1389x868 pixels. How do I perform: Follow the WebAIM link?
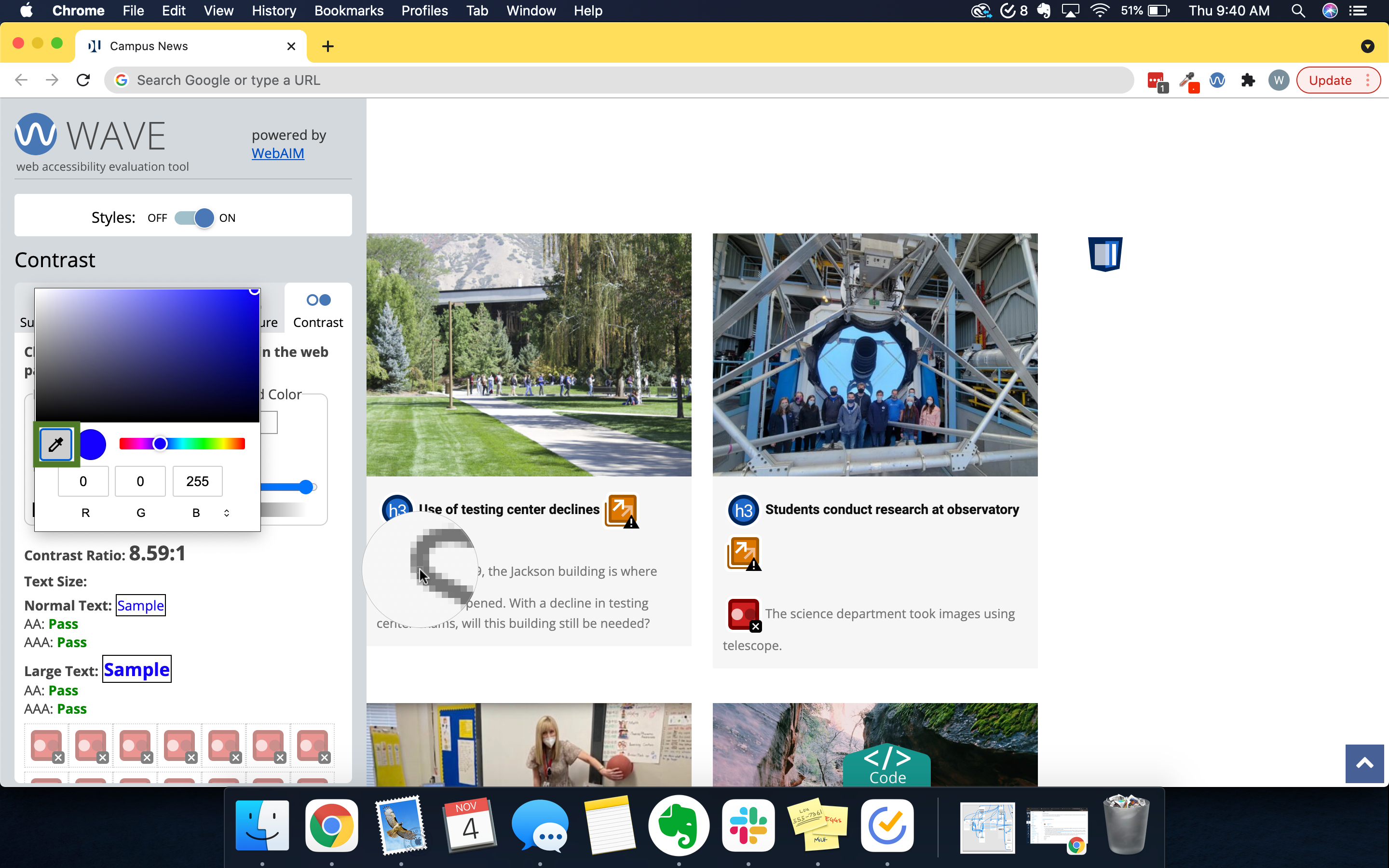(278, 153)
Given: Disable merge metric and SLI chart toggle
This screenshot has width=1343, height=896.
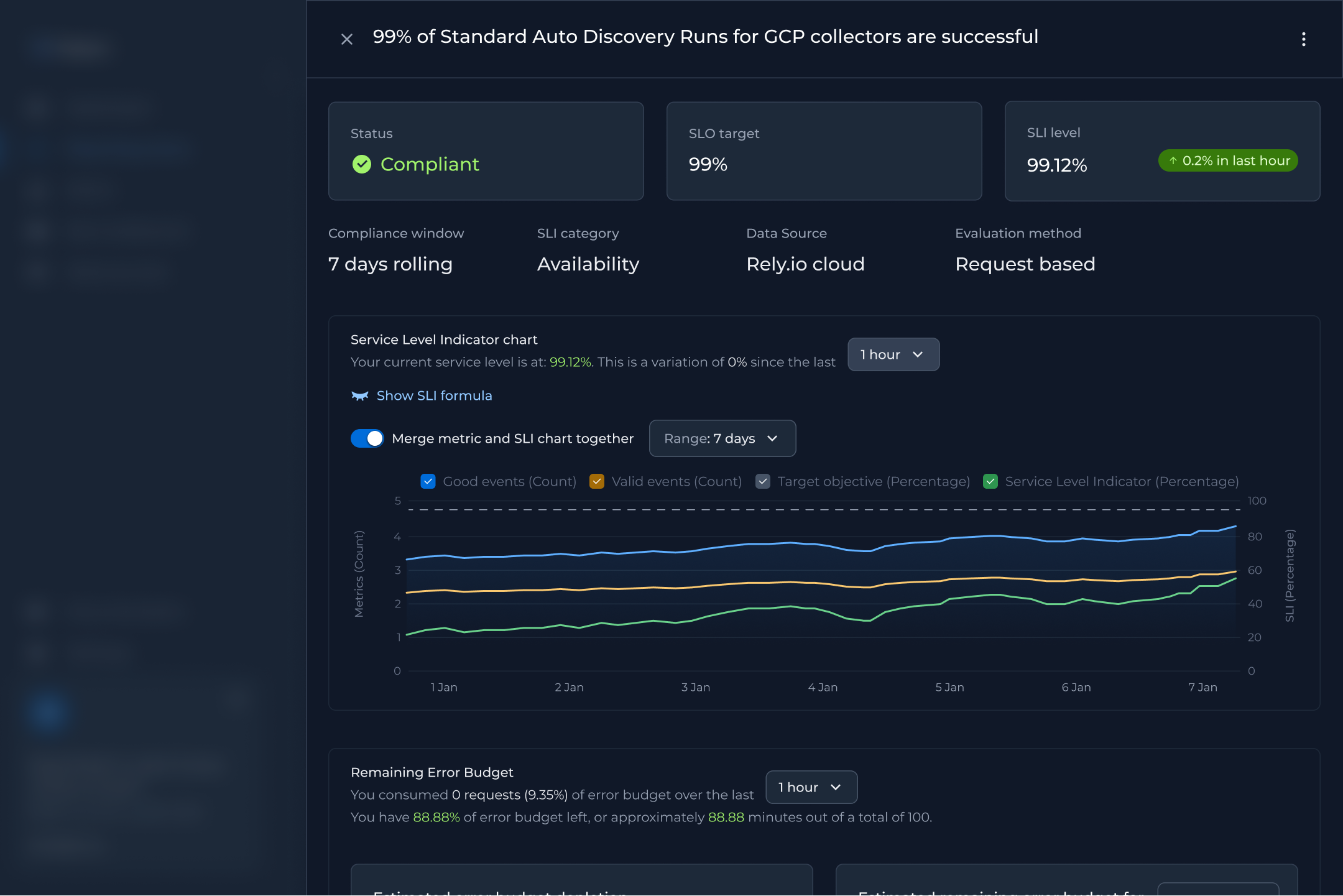Looking at the screenshot, I should [367, 438].
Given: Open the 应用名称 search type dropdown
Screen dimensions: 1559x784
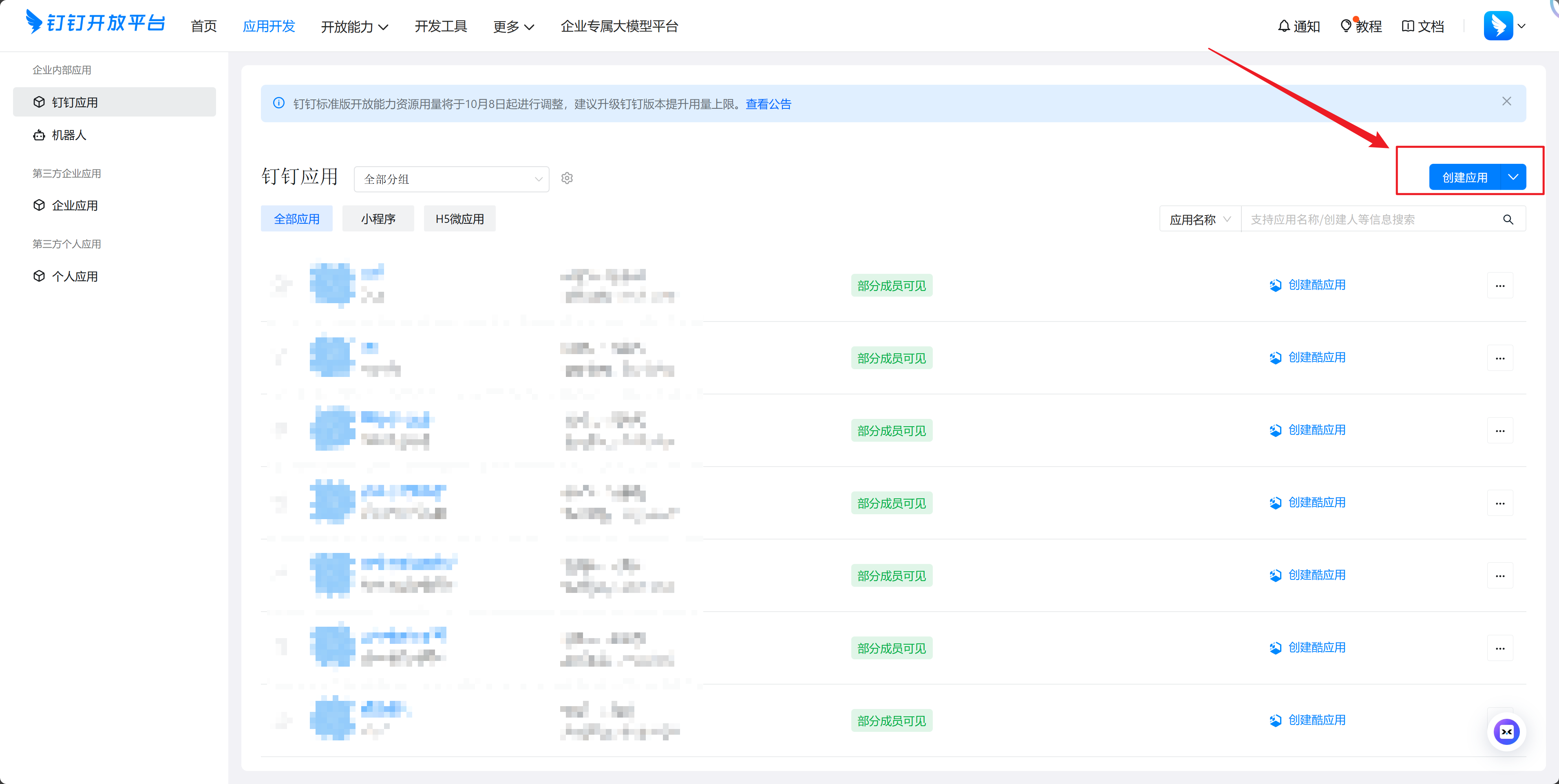Looking at the screenshot, I should [1199, 220].
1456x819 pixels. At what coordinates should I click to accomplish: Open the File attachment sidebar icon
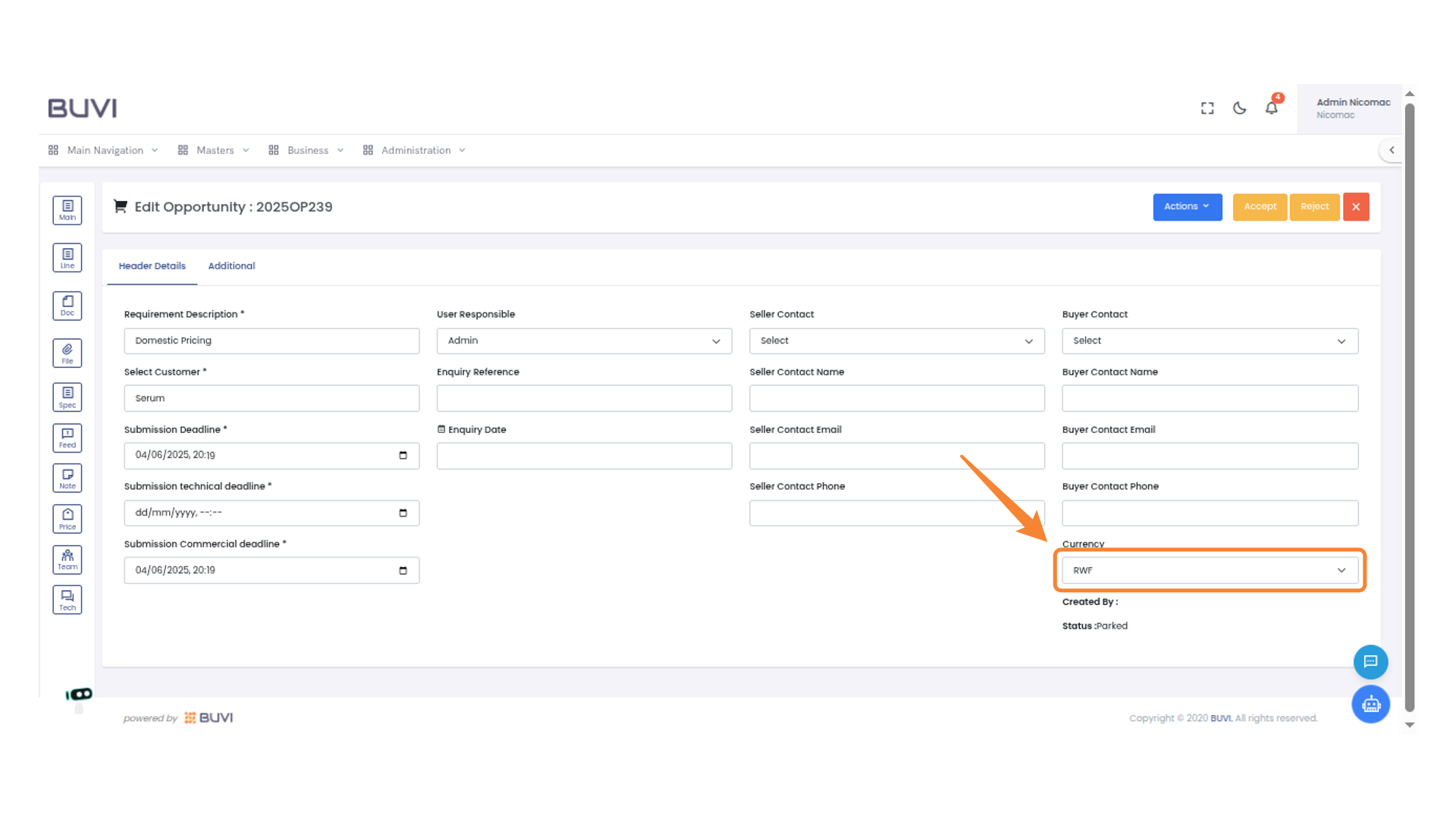tap(67, 353)
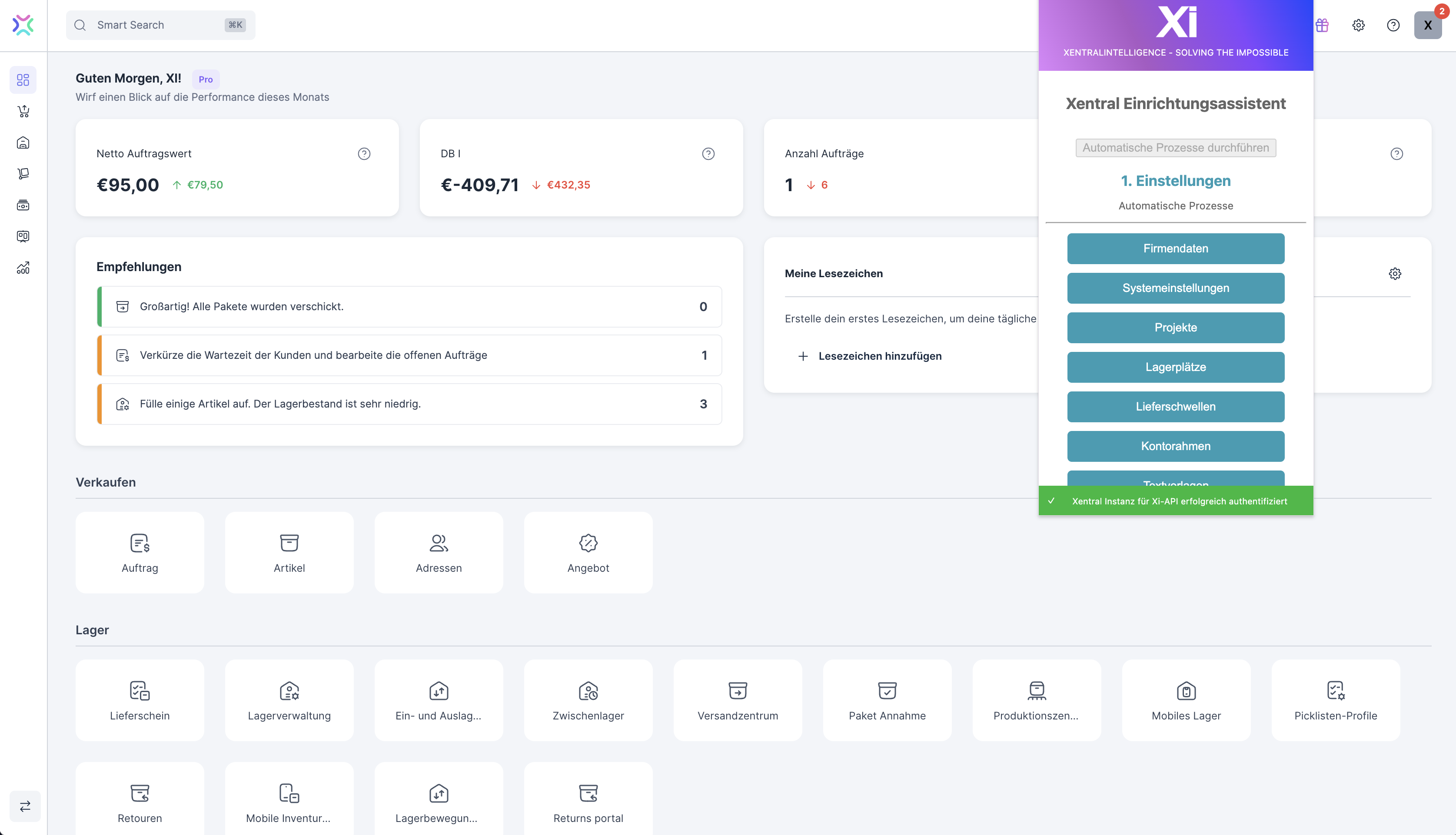Toggle the sidebar collapse arrows button
This screenshot has width=1456, height=835.
click(x=25, y=806)
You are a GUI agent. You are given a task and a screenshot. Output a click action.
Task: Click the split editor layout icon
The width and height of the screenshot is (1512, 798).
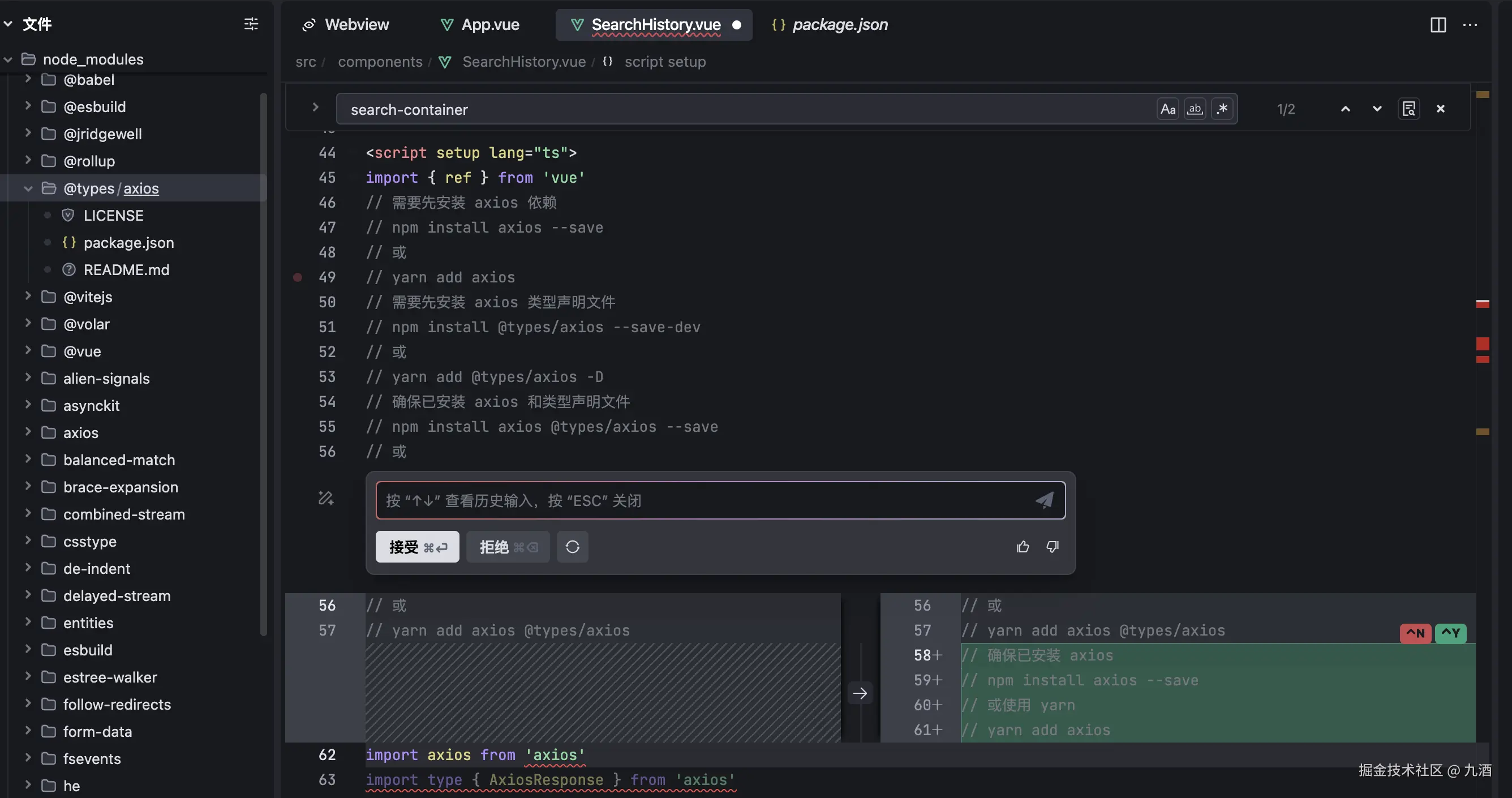pyautogui.click(x=1437, y=25)
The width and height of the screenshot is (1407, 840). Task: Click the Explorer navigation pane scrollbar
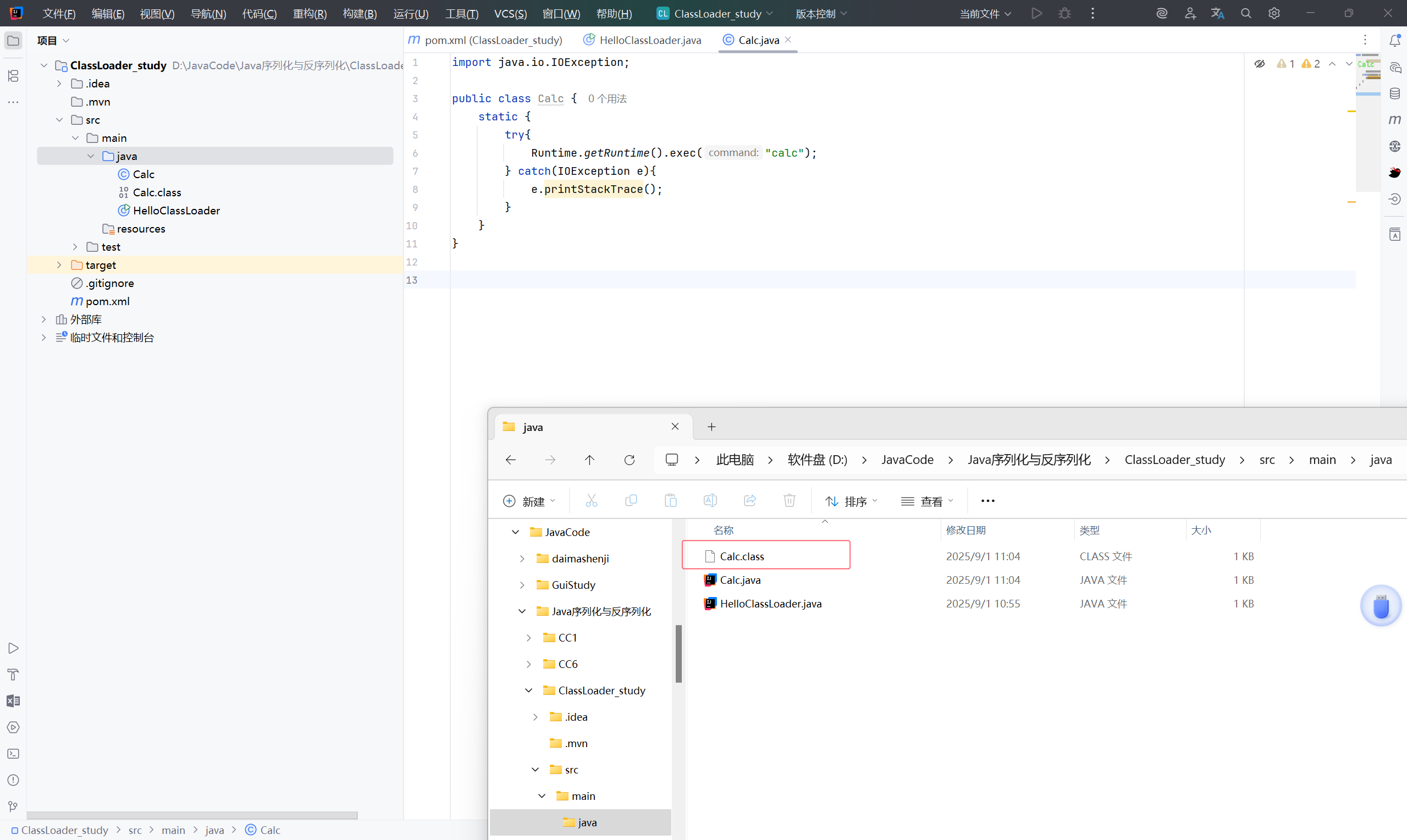678,654
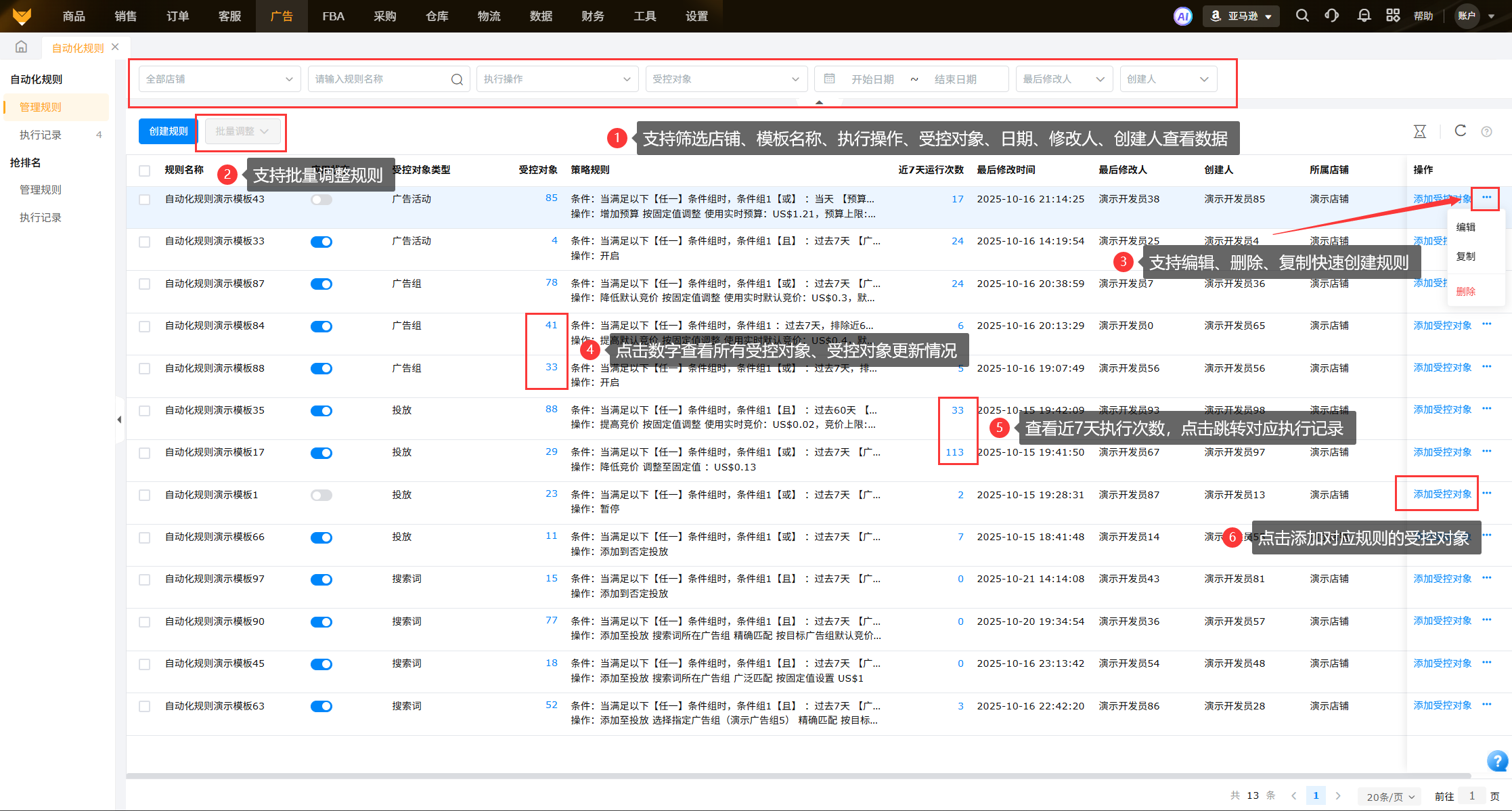Click the 创建规则 button
The height and width of the screenshot is (811, 1512).
coord(169,131)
____________________
**DIRECTIONS:**
Write out the entries above in full and exactly; no pictures.

**RESPONSE AREA:**
1389x868 pixels. How do I perform: Follow the WebAIM link?
(278, 153)
Given: Disable merge metric and SLI chart toggle
This screenshot has width=1343, height=896.
Looking at the screenshot, I should [367, 438].
Given: Open the 应用名称 search type dropdown
Screen dimensions: 1559x784
Looking at the screenshot, I should [1199, 220].
1456x819 pixels. At what coordinates should I click to accomplish: Open the File attachment sidebar icon
tap(67, 353)
Toggle the sidebar collapse arrows button
This screenshot has width=1456, height=835.
click(x=25, y=806)
You are a GUI agent. You are given a task and a screenshot. Output a click action.
Task: Click the split editor layout icon
The width and height of the screenshot is (1512, 798).
pyautogui.click(x=1437, y=25)
The width and height of the screenshot is (1407, 840). Task: Click the Explorer navigation pane scrollbar
678,654
Click the 创建规则 button
The height and width of the screenshot is (811, 1512).
coord(169,131)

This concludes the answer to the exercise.